▶ **PROBLEM**
Reproduce, without any change, the span of lines from the opening of the records below to the line containing "Image resolution: width=1003", inclusive.

▶ **PROVIDED DATA**
————

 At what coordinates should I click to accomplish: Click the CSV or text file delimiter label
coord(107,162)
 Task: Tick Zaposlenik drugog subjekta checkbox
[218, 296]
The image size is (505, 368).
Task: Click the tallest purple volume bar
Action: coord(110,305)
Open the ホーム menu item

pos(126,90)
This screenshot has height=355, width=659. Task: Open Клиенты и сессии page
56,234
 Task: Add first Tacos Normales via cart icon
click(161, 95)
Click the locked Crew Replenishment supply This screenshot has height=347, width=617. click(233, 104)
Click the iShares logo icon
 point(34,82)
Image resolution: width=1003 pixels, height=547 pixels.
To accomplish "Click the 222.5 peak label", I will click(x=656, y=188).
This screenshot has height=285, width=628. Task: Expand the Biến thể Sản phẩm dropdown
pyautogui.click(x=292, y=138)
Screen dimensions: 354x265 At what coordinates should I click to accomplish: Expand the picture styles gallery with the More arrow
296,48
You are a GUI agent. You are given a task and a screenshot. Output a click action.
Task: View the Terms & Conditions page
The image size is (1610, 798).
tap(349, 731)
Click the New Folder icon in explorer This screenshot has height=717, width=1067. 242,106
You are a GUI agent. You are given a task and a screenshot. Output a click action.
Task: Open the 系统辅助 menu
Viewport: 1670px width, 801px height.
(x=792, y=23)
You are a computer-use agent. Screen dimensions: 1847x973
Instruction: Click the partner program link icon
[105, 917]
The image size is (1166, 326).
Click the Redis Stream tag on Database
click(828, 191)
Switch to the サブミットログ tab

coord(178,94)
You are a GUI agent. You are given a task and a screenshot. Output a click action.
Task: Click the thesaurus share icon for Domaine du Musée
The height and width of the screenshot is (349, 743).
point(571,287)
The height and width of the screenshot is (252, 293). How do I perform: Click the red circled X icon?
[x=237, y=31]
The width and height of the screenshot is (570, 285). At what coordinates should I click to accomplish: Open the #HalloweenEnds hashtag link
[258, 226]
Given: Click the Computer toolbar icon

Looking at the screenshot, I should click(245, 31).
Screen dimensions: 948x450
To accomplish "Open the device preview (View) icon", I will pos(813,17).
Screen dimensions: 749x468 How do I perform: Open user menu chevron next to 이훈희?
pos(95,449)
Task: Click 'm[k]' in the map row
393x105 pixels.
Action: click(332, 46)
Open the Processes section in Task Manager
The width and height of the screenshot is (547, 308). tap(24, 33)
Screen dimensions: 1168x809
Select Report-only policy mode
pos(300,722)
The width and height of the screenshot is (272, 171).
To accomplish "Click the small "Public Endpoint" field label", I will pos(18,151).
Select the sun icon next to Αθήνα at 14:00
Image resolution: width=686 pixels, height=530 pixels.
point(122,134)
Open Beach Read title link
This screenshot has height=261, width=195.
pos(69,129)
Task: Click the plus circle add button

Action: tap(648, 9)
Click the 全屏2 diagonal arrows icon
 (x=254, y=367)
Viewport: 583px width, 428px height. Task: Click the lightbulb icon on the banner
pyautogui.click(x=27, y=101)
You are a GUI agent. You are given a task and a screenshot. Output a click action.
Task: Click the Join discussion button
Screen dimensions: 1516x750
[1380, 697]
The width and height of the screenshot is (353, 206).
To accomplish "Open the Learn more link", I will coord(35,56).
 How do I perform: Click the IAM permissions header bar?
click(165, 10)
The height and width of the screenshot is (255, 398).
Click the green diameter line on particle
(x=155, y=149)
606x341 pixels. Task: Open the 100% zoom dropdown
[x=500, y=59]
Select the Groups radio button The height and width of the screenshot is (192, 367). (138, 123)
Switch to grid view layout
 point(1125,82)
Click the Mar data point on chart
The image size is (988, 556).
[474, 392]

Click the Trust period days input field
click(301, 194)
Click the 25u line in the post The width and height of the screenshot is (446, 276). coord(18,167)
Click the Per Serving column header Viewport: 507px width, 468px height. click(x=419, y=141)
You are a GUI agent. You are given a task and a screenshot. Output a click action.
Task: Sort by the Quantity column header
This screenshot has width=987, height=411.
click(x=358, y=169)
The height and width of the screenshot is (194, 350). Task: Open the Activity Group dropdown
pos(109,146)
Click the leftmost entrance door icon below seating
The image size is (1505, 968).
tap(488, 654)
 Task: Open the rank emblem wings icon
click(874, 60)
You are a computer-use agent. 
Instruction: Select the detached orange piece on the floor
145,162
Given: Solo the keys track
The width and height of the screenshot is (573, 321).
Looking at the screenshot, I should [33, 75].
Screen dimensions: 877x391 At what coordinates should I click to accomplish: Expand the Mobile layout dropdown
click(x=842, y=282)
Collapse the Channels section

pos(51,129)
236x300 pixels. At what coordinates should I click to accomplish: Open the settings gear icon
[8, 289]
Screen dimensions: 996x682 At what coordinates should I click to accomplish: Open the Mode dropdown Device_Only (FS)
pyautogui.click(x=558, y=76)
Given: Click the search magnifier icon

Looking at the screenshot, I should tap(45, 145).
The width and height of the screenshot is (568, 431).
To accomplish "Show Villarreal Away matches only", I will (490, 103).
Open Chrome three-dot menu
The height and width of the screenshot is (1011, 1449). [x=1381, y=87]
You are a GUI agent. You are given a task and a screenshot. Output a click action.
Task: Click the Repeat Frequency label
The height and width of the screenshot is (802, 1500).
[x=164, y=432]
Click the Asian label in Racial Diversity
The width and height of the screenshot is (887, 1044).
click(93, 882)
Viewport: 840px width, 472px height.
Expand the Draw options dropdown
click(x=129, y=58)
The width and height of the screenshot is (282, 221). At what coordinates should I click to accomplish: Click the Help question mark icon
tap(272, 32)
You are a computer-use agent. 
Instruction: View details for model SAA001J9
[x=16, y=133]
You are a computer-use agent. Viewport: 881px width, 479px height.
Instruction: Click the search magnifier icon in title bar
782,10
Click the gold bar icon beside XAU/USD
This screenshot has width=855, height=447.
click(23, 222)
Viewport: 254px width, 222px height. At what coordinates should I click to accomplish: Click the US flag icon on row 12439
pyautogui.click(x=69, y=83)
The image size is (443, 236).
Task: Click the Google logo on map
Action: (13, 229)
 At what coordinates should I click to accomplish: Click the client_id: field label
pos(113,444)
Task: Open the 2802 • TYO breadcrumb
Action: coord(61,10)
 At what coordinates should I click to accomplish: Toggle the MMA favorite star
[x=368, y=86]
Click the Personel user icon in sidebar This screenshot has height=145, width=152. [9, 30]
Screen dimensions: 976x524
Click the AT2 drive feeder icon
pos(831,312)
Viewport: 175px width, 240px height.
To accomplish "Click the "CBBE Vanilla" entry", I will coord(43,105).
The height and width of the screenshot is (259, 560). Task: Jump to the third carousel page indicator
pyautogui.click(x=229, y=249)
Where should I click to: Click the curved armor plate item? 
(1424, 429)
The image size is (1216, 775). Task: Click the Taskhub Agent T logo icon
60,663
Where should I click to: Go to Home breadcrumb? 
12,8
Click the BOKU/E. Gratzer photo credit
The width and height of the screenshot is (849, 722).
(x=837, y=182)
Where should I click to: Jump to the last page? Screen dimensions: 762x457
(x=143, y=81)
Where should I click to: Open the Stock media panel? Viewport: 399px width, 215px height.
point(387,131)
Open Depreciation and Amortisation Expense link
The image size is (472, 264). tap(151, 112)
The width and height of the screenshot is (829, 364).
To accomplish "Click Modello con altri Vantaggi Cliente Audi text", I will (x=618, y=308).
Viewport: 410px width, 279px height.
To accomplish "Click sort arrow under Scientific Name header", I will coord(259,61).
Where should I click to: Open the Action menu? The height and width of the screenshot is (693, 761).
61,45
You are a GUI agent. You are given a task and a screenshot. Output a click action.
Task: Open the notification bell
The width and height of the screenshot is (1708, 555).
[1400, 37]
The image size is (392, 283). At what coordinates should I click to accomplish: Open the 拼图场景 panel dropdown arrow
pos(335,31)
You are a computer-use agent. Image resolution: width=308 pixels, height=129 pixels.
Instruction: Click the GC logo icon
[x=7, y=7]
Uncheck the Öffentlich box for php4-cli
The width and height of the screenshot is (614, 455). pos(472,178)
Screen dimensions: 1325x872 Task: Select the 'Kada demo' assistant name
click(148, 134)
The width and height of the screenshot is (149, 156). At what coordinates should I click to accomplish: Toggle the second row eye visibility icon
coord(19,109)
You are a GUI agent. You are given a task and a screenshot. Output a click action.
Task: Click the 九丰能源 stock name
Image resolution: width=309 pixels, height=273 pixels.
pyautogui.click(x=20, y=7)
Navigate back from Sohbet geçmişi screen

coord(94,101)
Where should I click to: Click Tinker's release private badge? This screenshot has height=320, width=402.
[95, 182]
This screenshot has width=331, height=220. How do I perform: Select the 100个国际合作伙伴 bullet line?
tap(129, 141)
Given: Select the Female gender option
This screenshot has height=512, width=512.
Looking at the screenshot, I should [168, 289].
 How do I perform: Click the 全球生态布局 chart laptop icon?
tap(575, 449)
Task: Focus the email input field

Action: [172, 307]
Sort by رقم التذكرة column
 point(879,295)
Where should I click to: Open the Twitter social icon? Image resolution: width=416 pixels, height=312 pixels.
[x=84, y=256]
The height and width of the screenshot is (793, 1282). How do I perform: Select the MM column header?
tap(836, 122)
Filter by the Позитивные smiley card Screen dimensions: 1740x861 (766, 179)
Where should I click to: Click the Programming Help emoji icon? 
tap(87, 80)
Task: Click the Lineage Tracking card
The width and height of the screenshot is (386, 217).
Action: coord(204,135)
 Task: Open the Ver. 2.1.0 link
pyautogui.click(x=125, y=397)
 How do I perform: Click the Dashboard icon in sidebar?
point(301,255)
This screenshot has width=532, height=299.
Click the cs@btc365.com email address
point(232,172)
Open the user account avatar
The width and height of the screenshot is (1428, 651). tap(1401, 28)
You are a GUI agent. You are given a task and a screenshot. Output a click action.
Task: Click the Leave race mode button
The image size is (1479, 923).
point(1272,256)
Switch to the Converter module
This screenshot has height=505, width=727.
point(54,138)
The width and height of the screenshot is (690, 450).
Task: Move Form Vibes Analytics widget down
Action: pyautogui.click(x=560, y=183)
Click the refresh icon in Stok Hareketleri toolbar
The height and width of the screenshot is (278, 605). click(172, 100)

————

▶ **SOLUTION FOR THIS PROBLEM**
 At what coordinates should I click to accomplish: Click the CSV or text file delimiter label
coord(107,162)
 Task: Tick Zaposlenik drugog subjekta checkbox
[218, 296]
The image size is (505, 368).
Task: Click the tallest purple volume bar
Action: coord(110,305)
Open the ホーム menu item

pos(126,90)
This screenshot has height=355, width=659. Task: Open Клиенты и сессии page
56,234
 Task: Add first Tacos Normales via cart icon
click(161, 95)
Click the locked Crew Replenishment supply This screenshot has height=347, width=617. click(233, 104)
Click the iShares logo icon
 point(34,82)
Image resolution: width=1003 pixels, height=547 pixels.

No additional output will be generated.